Predicting the spread of the Zika virus
A new tool by Japan-based researchers predicts the risk of Zika virus importation and local transmission for 189 countries.
According to the analysis by a team of researchers from the University of Tokyo, Hokkaido University, and the Japan Science and Technology Agency, countries that are well connected to/from Brazil have been at particularly high risk of importation.
The analysis also found out that subtropical and tropical countries with a history of dengue and other mosquito-borne diseases have the greatest risk of the virus spreading once it arrives in the country.
This means many nations in South and Central America, as well as the Caribbean, face the highest risk of infection and should take measures to prevent mosquito bites, according to the study that was recently published in Peer J. France, southern parts of China and the United Arab Emirates also fall into this category having experienced previous outbreaks.

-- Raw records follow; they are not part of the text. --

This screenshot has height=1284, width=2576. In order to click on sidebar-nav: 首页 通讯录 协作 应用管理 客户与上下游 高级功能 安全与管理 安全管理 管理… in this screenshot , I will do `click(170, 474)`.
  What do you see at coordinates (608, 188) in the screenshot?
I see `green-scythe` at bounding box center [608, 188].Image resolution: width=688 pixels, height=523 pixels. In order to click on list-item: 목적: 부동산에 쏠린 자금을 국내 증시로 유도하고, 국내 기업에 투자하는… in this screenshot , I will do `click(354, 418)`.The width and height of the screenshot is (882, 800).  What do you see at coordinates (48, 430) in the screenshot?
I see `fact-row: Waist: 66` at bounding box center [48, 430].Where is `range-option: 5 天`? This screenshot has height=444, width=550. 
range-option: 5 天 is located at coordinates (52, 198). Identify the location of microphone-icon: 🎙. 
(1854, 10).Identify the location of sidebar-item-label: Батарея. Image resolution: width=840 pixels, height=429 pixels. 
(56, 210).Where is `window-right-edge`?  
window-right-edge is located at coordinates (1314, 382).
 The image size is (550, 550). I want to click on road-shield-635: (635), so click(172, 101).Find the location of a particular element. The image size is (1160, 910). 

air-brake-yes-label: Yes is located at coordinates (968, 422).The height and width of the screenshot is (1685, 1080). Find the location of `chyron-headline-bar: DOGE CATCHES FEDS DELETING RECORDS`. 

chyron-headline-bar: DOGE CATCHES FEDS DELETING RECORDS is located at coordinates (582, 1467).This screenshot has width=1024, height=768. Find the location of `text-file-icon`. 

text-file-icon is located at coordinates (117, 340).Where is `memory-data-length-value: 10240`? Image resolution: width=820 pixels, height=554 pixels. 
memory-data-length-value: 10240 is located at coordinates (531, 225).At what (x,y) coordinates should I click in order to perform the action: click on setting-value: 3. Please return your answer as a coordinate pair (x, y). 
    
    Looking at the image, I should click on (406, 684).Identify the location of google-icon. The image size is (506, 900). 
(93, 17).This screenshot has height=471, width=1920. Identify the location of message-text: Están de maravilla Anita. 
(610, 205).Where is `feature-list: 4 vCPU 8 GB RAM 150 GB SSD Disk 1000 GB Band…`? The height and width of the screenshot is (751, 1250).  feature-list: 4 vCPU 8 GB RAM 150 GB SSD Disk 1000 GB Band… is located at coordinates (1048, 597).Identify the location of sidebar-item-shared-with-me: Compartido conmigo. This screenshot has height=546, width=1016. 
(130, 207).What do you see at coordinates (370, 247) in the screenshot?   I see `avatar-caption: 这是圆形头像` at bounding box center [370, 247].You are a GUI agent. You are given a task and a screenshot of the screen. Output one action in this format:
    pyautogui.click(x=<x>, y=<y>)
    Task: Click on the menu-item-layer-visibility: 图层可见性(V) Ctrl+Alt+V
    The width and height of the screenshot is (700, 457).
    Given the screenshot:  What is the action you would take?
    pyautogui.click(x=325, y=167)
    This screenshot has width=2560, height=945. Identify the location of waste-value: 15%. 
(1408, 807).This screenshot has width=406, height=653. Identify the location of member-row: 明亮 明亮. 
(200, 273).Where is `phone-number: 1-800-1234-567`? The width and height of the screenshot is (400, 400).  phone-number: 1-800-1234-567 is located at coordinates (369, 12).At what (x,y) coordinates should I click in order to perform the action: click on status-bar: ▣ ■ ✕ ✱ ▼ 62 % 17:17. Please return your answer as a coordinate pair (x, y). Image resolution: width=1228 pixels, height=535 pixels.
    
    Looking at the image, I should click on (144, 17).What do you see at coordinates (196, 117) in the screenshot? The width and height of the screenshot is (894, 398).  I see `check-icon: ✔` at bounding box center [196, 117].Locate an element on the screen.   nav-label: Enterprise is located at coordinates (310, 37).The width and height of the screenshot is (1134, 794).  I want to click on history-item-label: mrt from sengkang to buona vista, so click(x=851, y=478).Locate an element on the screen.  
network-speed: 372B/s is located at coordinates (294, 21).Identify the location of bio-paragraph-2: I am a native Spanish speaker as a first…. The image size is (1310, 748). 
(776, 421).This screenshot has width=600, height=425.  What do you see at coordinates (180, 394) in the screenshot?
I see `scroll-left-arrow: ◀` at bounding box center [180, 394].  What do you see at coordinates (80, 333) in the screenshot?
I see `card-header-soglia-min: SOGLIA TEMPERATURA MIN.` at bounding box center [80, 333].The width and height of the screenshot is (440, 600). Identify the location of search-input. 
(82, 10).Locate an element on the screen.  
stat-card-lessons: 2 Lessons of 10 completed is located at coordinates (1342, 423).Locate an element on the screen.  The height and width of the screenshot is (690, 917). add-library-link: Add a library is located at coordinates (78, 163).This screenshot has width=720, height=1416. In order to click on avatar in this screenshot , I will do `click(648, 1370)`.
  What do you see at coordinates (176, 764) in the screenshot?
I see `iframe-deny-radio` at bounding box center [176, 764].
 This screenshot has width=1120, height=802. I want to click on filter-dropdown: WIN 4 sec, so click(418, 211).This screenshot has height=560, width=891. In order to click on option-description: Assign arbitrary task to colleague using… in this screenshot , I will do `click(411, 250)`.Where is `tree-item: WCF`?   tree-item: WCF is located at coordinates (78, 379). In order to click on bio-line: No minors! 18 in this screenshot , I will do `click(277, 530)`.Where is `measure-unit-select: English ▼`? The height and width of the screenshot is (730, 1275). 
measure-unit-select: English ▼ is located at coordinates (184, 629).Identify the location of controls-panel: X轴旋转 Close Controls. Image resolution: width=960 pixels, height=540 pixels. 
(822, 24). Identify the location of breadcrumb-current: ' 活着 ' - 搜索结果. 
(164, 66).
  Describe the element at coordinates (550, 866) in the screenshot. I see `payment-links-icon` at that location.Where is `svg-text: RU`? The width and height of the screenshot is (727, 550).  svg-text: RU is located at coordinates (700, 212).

WHO: Zika Virus Spreading Explosively
The Zika virus was first found in Uganda in 1947, and then detected in 39 countries around the world, including the United States, India and Japan. In early 2015, a Zika virus outbreak in Brazil was soon followed by a high number of microcephaly cases, in which babies are born with abnormally small heads. The link between the two is not definitively understood, but is strongly suspected. Since the Brazil outbreak, Zika virus has been detected in an additional 39 countries, including in Europe, the U.K., South America and Asia.
New cases of the virus are being seen throughout the Americas and “the level of alarm is extremely high,” Dr. Margaret Chan, head of the World Health Organization (WHO), said during a meeting in Geneva. As many as three to four million people in the Americas, including 1.5 million in Brazil, could become infected, said Marcos Espinal, WHO’s head of communicable diseases at PAHO, the Americas arm of WHO.
However, WHO mentioned on its website: “Based on current assessment, cancelling or changing the location of the 2016 Olympics will not significantly alter the international spread of Zika virus. Brazil is one of almost 60 countries and territories which to-date report continuing transmission of Zika by mosquitoes,” adding that “People continue to travel between these countries and territories for a variety of reasons. The best way to reduce risk of disease is to follow public health travel advice”.